Mingazov: Turkmenistan's No. 1 dangerman
Turkmenistan playmaker wants to lead his country to the Asian Cup Finals like his father in 2004
If there is one footballer from Turkmenistan who Singapore have to play close attention to in tonight's Asian Cup Group E qualifier at the Jalan Besar Stadium, it must be their playmaker Ruslan Mingazov.
The 25-year-old is a man on a mission as he revealed an interesting fact to The New Paper yesterday - his father Kamil was 36 when he became part of the only Turkmenistan side to have qualified for the Asian Cup in 2004.
With a laugh, Ruslan, who has 18 caps and four goals including the equaliser in their historic 1-1 draw with Iran in 2015, said: "I have also created history for myself and my country, but my father always says that I will never be like him until I play in the Asian Cup.
"I feel like I have to stop this talking. To do that, we have to win our upcoming games, including the next two against Singapore.
"Our fans have waited a long time since 2004 and I feel we are ready to qualify again."
Good-natured ribbing aside, Kamil must be proud of what Ruslan has accomplished at a relatively young age.
The 1.75m-tall attacker is one of just a handful of Asians outside the Japanese and Korean contingents to ply their trade and thrive in Europe.

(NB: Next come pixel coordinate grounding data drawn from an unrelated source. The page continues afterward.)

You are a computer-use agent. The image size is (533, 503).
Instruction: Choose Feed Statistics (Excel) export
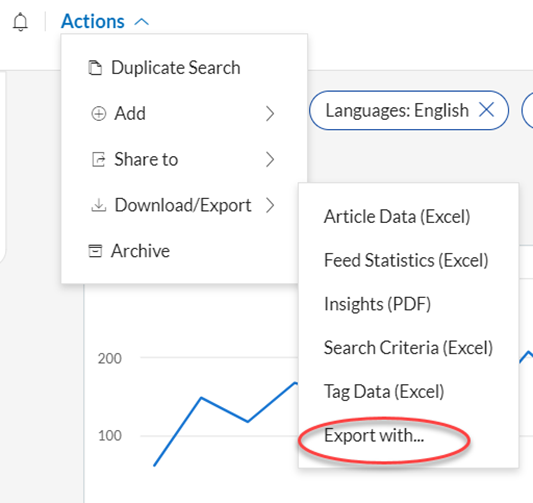pos(406,260)
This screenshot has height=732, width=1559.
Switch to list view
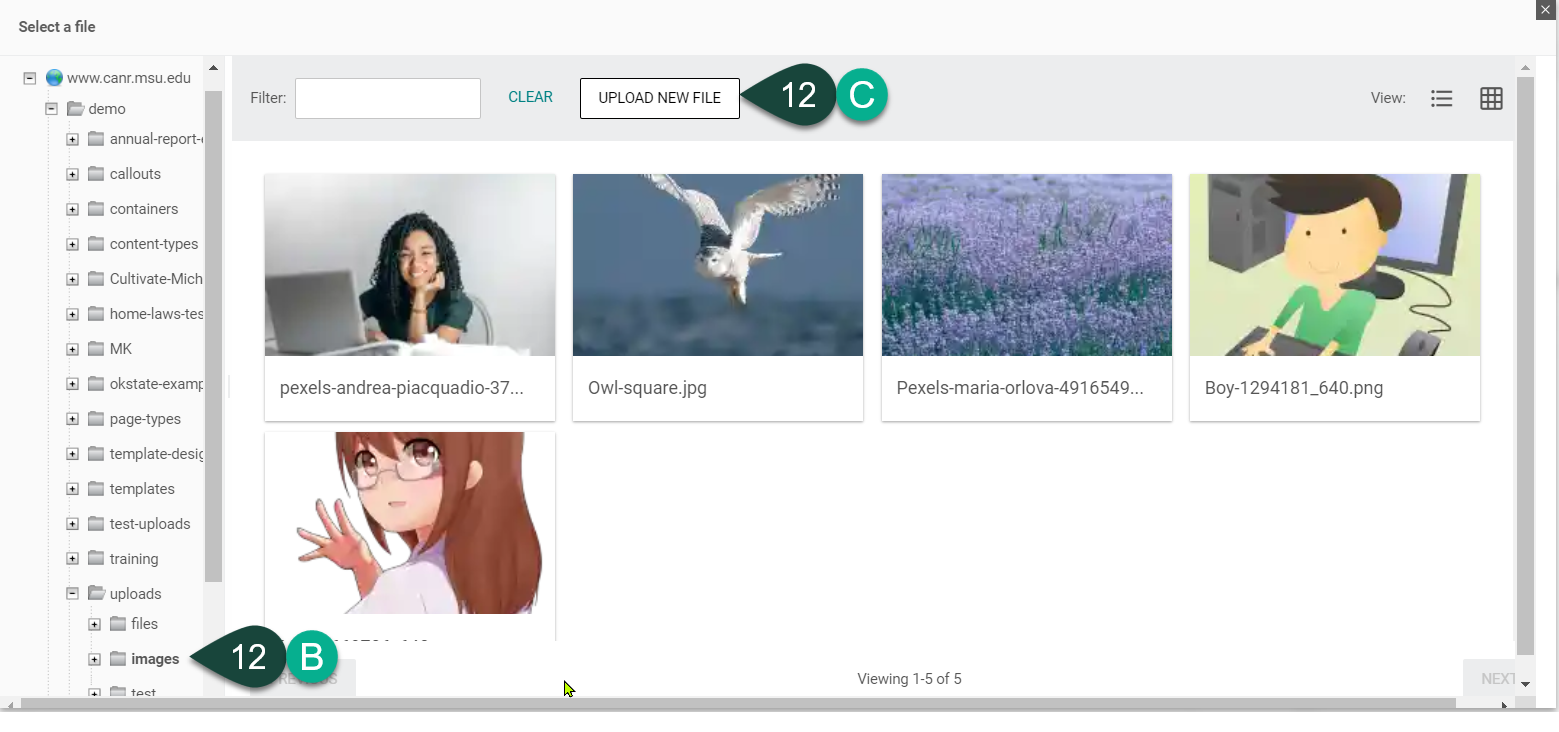(1441, 98)
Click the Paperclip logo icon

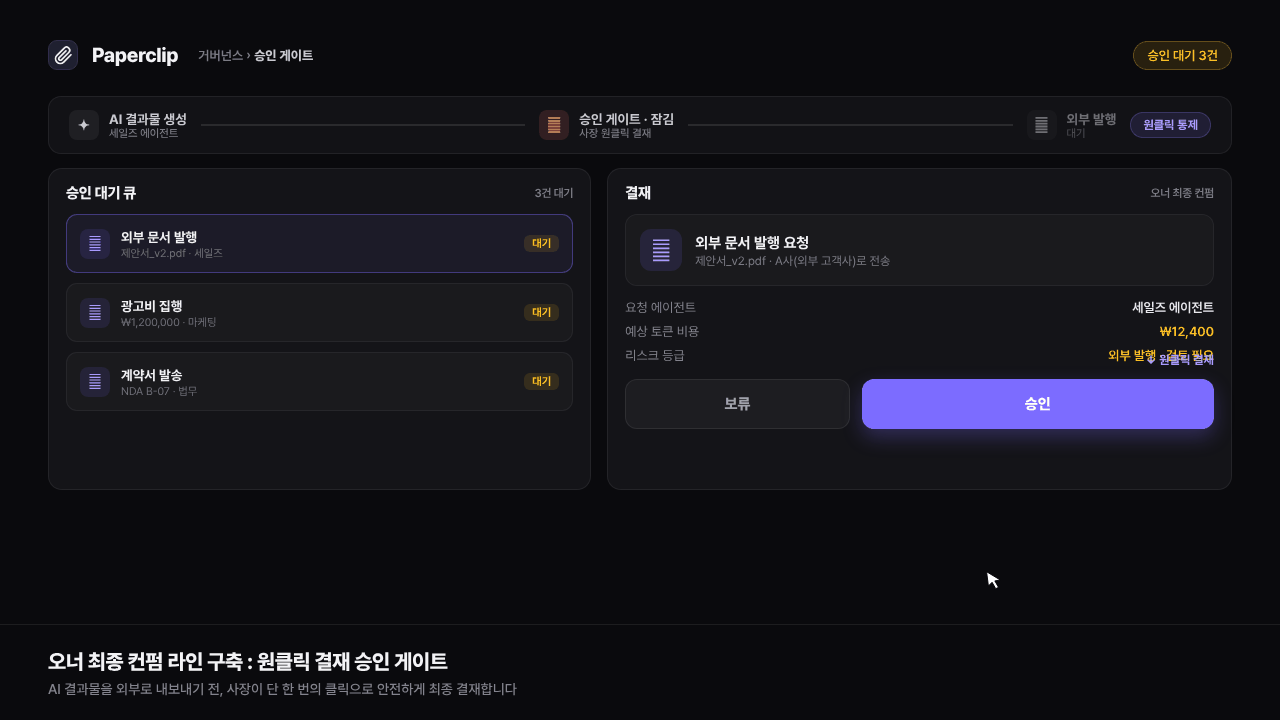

It has been a meteoric rise since he was introduced to football by his father at the age of six.
He was just 16 when he was signed by FC Ashgabat, helping his local club win their only league titles back-to-back before being picked up by Latvian giants Skonto Riga in 2009.
Ruslan proved that he wasn't out of his depth in Europe as his Midas touch continued with Latvian Higher League glory the following year.
He was even named the best player of the league in 2013, the same year in which he also scored in the Europa League.
Czech First League club Baumit Jablonec were the next to notice his ability to unlock defences with either foot as well as his knack for scoring headers despite his average stature.
That served as a stepping stone before Slavia Prague came calling.
Once again, he added more silverware to his cabinet by scoring three times in 16 appearances to help his team win the league and join the Champions League qualification pool.
Slavia drew 2-2 with Belarus' Bate Borisov and progressed to the play-off round on the away- goals rule before losing 2-0 to Cyprus' APOEL Nicosia over two legs last month.
"Just listening to the Champions League theme song and walking out on a European football night, you know it's big," said Ruslan.
"For sure, there is good football in Asia too, in countries like Japan, China and some of the Arabic nations but, in Europe, it is more physically demanding.
"And the feeling of winning the league and seeing the entire city celebrate is just unbelievable. I would like to go as far as I can in my football career in Europe and experience that again."
Ruslan is an all-rounded footballer who takes care of business on and off the pitch - during his stint with Skonto, he completed a business management degree at the Baltic International Academy.
"It was not easy to juggle both, training in the day and going for evening classes," he said.
"Football is my first love, but I recognised that a degree is also important.
"With discipline and good time management, I can do well in both, so I went ahead and did it."